Monday, September 5, 2011

“The Whistleblower” film sharpens issues on sex-trafficking at the UN

Lisa A. Phillips – Women News Network – WNN Reviews


 















(WNN) BOSNIA: In 1999, Kathryn Bolkovac, a single mother from Nebraska and a seasoned cop, joined the U.N. peacekeeping force in Bosnia, a country still in tumult after its brutal civil war.
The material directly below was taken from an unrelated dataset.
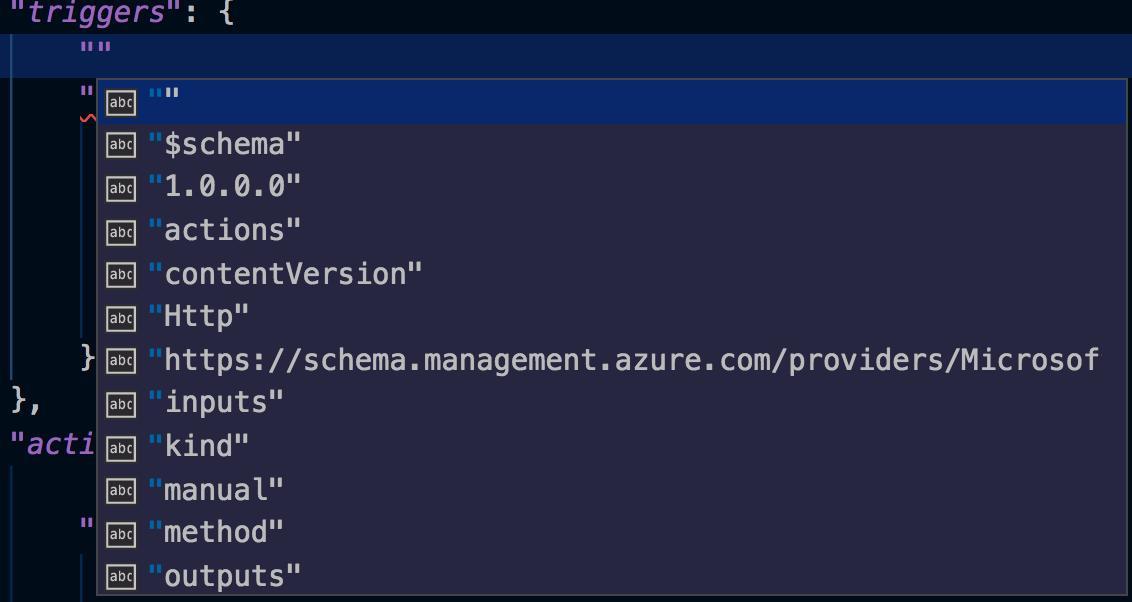The image size is (1132, 602).
Task: Click the abc icon beside "contentVersion"
Action: pos(120,274)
Her job was to investigate the sex trafficking of young women from Eastern Europe. Once she began collecting evidence from the victims she discovered that a number of U.N. officers – the very people who were supposed to be keeping the rule of law – were themselves playing part in prostitution rings.

 
Bolkovac told her employers, the American company DynCorp, what was going on. Instead of being lauded for her investigative acumen she lost her job. Her findings were considered bad public relations for the lucrative rebuilding effort.
After a two-year legal battle in England, where the DynCorp office that dealt with peacekeeping related contracts in Bosnia was based, a tribunal ruled that Boklovac was unfairly dismissed, thereby clearing her name.
Bolkovac’s saga and the plight of the victims of sex trafficking in Bosnia periodically made headlines in England and Eastern Europe. At the time, the international community had largely turned its attention away from Bosnia where the fallibility of the peacekeeping force seemed inconsequential. In comparison, the well-documented horrors of the rapes, sniper fire and ethnic cleansing of the Bosnian civil war out-weighed the media’s interests.
The new feature film, The Whistleblower, based on Bolkovac’s book and personal story, will likely change that. With shocking graphic scenes of the rape, torture and exploitation of the women caught up in the sex trade, The Whistleblower is an unsparing revved up docu-dramatization of what Bolkovac uncovered – and her colleagues’ efforts to keep her findings buried.